We a quick to remind the media that we are the only other Catholic school playing FBS football. It is part of our identity. Therefore playing other Catholic schools should be important to us. BC has long used football as a tool to associate with like-minded Universities (think Northwestern, Stanford, etc.). Playing other Catholic schools reinforces that idea. Plus we have a football history with these programs.

Candidates who move up to the full allotment of scholarships
Holy Cross
Central Connecticut State
Sacred Heart
San Diego
St. Francis

BC cannot count an FCS win towards bowl eligibility if the school does not offer a full allotment of FCS-level scholarships. That leaves out the Ivy League and puts the future games with Rhode Island in jeopardy. But all the schools listed above have explored using 63 football scholarships. If any do make the commitment we should support them under the same reasoning I stated before. I don't think Bryant or St. Francis will excite many people, but that is the right thing to do. Playing Holy Cross and Georgetown on a regular basis would be ideal. 


mod34b said...

Once UConn and UMass return to their rightful FCS level, we might consider scheduling a game with those programs too.

Sal said...

I think Georgetown, Nova, Fordham, and New Hampshire are the ideal four, with Holy Cross obviously back in the mix now that they're moving back to max. scholarships. We have a great history with Gtown, Fordham, and the Cross, while Nova (also Catholic)/UNH represent two of the stronger northeast-FCS schools. Stony Brook is up there as well in terms of stronger northeast FCS programs, so I wouldn't mind seeing them on the schedule either (if any of the top 5 are out, of course). I think the point, like ATL said, is to keep it as geographically/historically/religiously relevant as possible. All besides Georgetown are in the Northeast, but the Jesuit/history factor is there for the Hoyas.

Coast said...

Why in the world is playing an FCS school a necessary evil? Why can't we at least play FBS schools?

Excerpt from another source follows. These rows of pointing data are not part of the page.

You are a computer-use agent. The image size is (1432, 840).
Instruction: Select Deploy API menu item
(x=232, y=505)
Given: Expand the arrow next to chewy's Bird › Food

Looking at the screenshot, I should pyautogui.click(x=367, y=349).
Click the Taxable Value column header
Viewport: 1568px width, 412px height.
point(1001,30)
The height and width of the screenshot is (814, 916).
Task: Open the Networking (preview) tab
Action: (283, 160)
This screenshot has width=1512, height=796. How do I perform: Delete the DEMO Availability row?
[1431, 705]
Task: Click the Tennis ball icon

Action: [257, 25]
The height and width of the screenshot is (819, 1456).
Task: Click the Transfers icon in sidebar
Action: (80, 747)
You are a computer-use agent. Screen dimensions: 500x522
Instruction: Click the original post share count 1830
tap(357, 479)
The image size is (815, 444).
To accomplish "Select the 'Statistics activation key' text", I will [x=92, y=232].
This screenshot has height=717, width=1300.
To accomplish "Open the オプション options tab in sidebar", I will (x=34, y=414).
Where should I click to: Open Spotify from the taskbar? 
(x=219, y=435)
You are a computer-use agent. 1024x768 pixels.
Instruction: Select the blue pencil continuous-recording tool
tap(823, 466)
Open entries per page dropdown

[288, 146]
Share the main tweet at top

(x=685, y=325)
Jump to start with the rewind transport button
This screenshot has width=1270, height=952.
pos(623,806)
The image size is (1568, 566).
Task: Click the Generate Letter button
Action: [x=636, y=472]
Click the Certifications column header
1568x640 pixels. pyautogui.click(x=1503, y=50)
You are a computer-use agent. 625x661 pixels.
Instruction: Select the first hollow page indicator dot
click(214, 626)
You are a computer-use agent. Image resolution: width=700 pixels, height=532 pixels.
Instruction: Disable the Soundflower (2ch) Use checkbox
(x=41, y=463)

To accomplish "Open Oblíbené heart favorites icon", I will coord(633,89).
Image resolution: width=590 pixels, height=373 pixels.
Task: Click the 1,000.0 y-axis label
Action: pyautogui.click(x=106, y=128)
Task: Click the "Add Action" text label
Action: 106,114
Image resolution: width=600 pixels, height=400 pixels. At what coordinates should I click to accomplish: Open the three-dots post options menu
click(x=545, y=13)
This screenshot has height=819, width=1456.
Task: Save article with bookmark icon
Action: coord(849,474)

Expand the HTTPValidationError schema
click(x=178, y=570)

The younger generation does not care one lick about Maine, New Hampshire, or Rhode Island. They sure as you-know-what won't care for games against Bryant, Sacred Heart, or St. Francis.

I would LOVE a series against UConn. I don't know why UMass is off the table simply because they are FBS now.

I would much rather play a basement AQ school than an FCS school. And if this is about selling tickets and making money at a home game, please tell me exactly how much we stand to make on a home game against some New England also-ran versus a home-and-home against a school with a name.